● Objective 1
From the passage on digital democracy, extract the words from "This marks a" up to and including "people to propose.", unchanged.

● Selected passage
---*---
But as the political scientist and digital democracy aficionado of the quartet, Graf is equally as interested in the potential of such broad-based citizen action for the future of politics and democracy.

In this context, whether the referendum succeeds or fails is not always the point; the point is to try new things that can blossom and then subside quickly, he says. It’s about “living” democracy, and “this is a very strong impulse”.

What makes this current project different, he adds, is the level of engagement of those pledging to support the referendum. Rather than simply adding their names to an online petition, supporters have pledged to provide concrete support: by promising to secure the signatures of a certain number of friends, for example, by helping to print and deliver leaflets, or by donating money (some CHF30,000 has been collected).

This marks a shift from passive clicktivism to digital activism, something Graf says he also saw in Bernie Sanders’ grassroots US campaign, where the message was that “the most important thing in organising a political campaign is to give people something to do”.

Another thing he sees as new – and promising – is that the bulk of the movement’s organisation has been taken up not by digital natives but by 40- to 60-year-olds. These operate not necessarily only on social media but also by word of mouth in the “offline space”, which remains important, he says.

What about the future of political organisation – does this spell the end for traditional political parties? Graf thinks not. Parties, as established structures, are important for longer-term stability and votes, he believes, while digital democracy gives more power to the people to propose.

“The two methods of legislating are complementary. It’s not about killing the middleman,” he says.
---*---
● Objective 2
Put all of the entries below into a numbered list, leaving out blank lines and the pictures.

Word and element locating data
---*---
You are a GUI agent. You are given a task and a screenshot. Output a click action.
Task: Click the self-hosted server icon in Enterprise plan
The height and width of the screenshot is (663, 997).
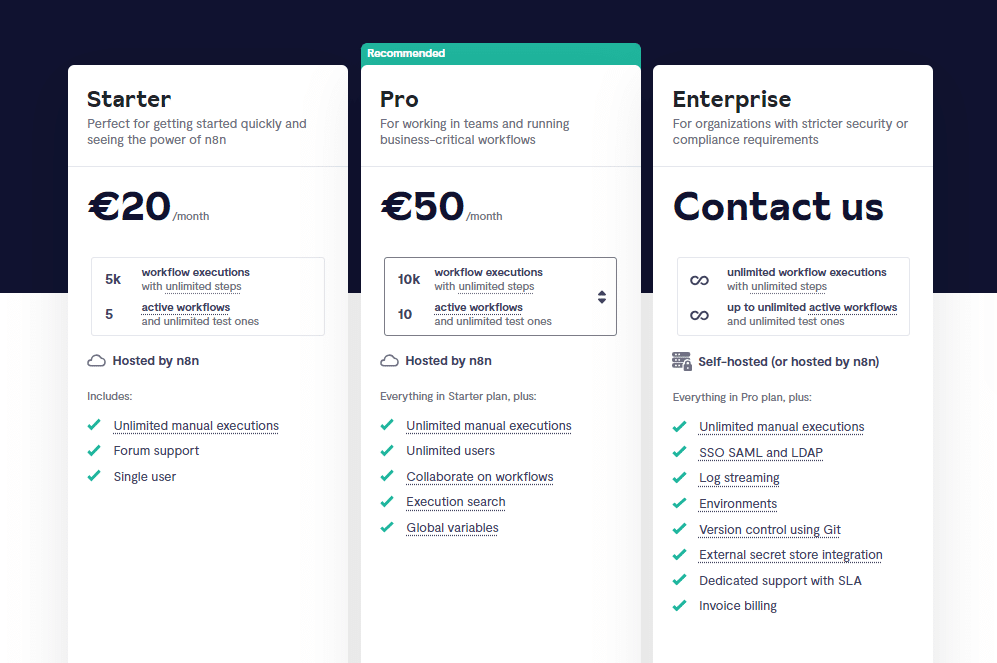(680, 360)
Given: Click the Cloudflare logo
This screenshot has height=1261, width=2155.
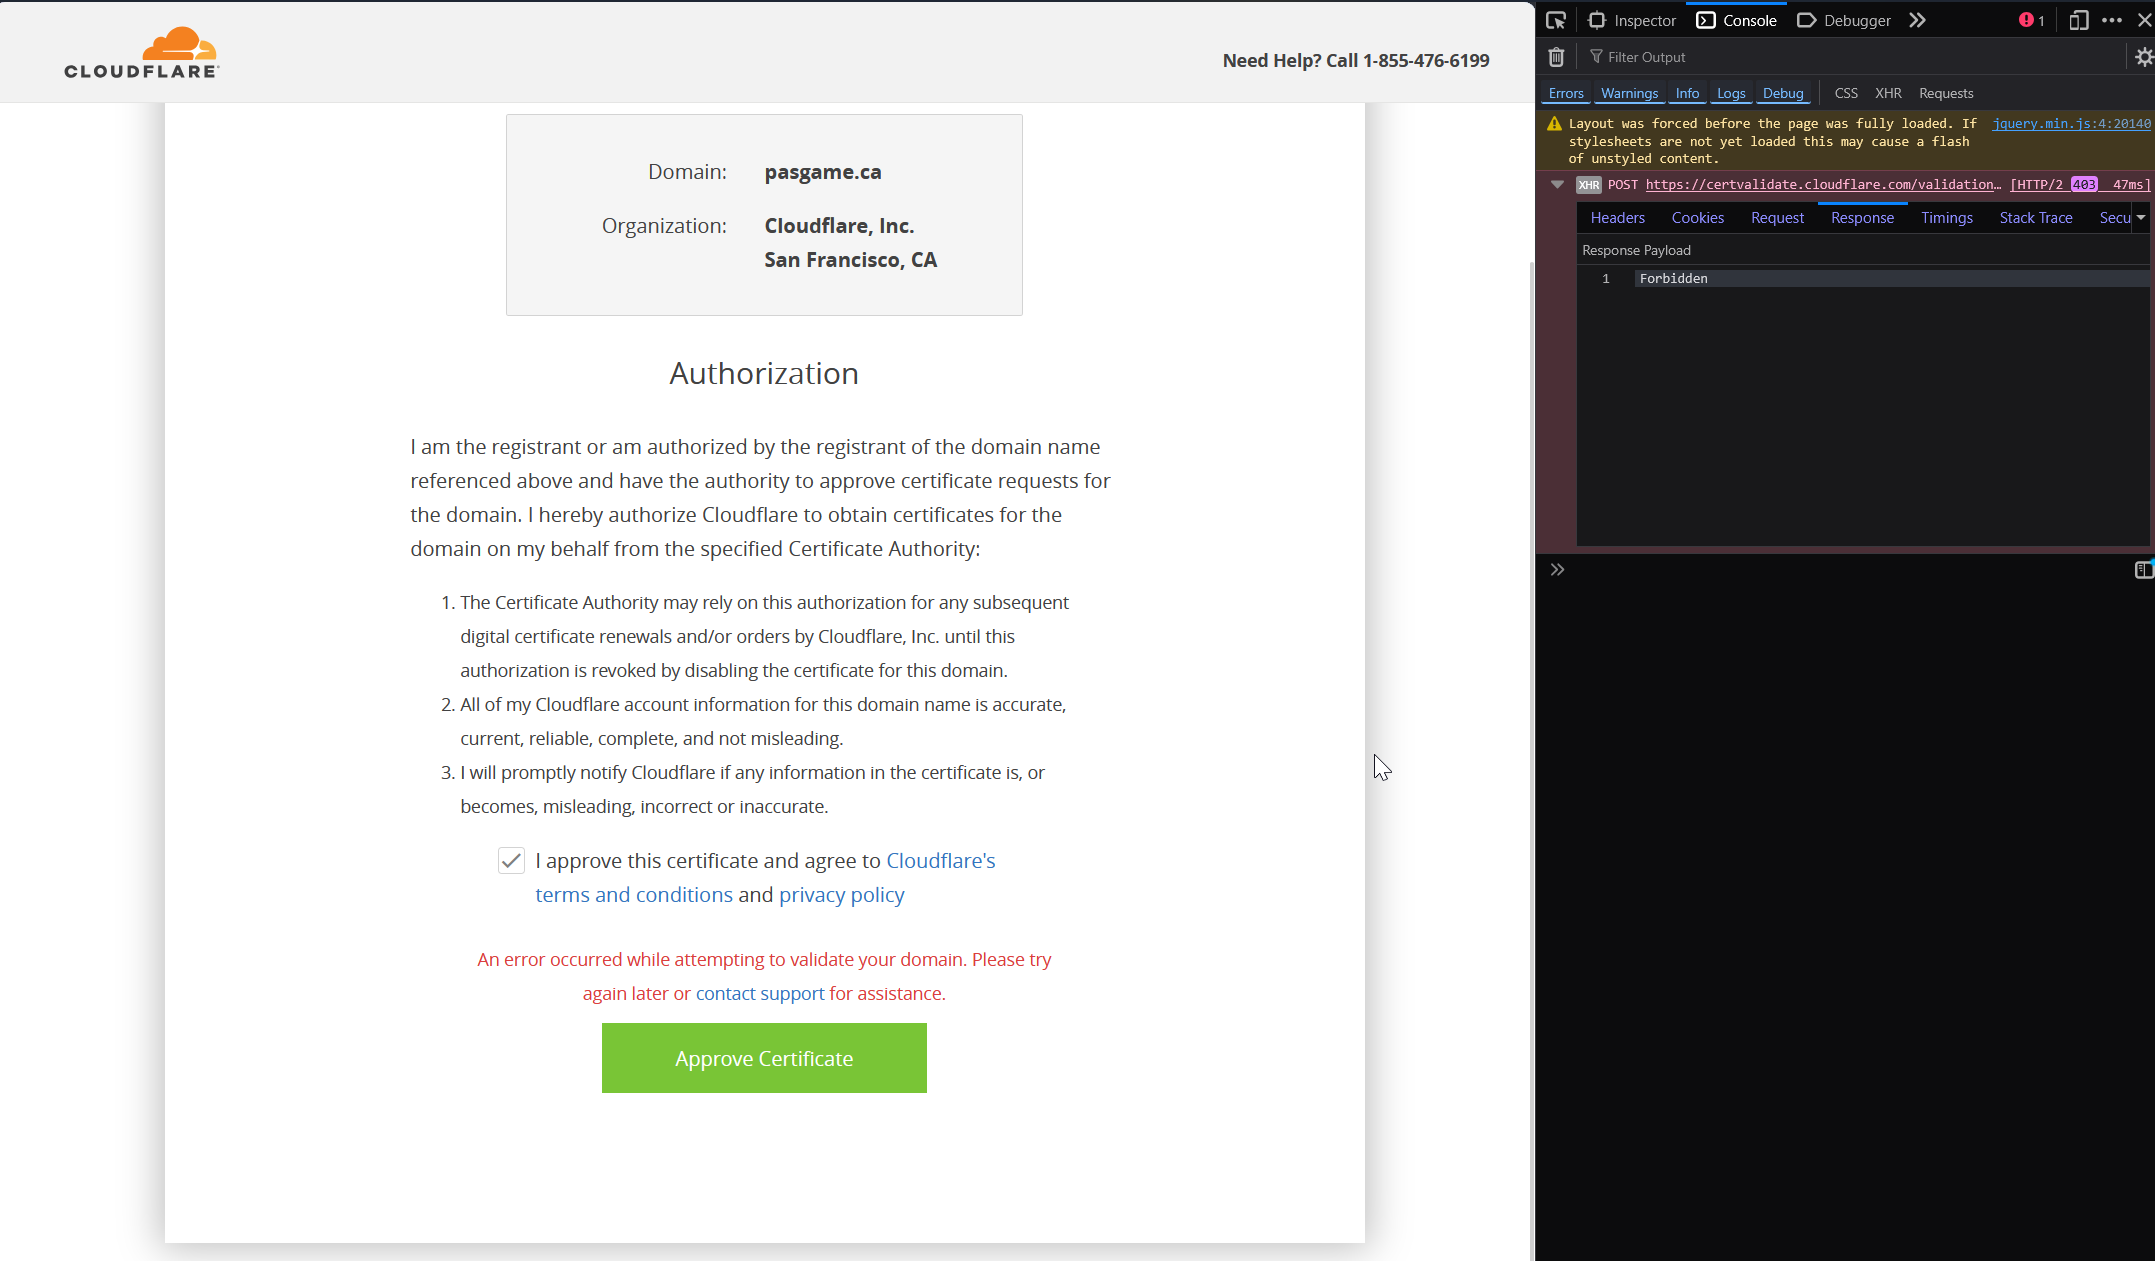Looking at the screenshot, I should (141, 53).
---*---
● Final answer 1
This marks a shift from passive clicktivism to digital activism, something Graf says he also saw in Bernie Sanders’ grassroots US campaign, where the message was that “the most important thing in organising a political campaign is to give people something to do”.

Another thing he sees as new – and promising – is that the bulk of the movement’s organisation has been taken up not by digital natives but by 40- to 60-year-olds. These operate not necessarily only on social media but also by word of mouth in the “offline space”, which remains important, he says.

What about the future of political organisation – does this spell the end for traditional political parties? Graf thinks not. Parties, as established structures, are important for longer-term stability and votes, he believes, while digital democracy gives more power to the people to propose.

● Final answer 2
1. You are a GUI agent. You are given a task and a screenshot. Output a click action.
2. Task: Click the self-hosted server icon in Enterprise plan
3. The height and width of the screenshot is (663, 997).
4. (680, 360)
5. Given: Click the Cloudflare logo
6. This screenshot has height=1261, width=2155.
7. Looking at the screenshot, I should (141, 53).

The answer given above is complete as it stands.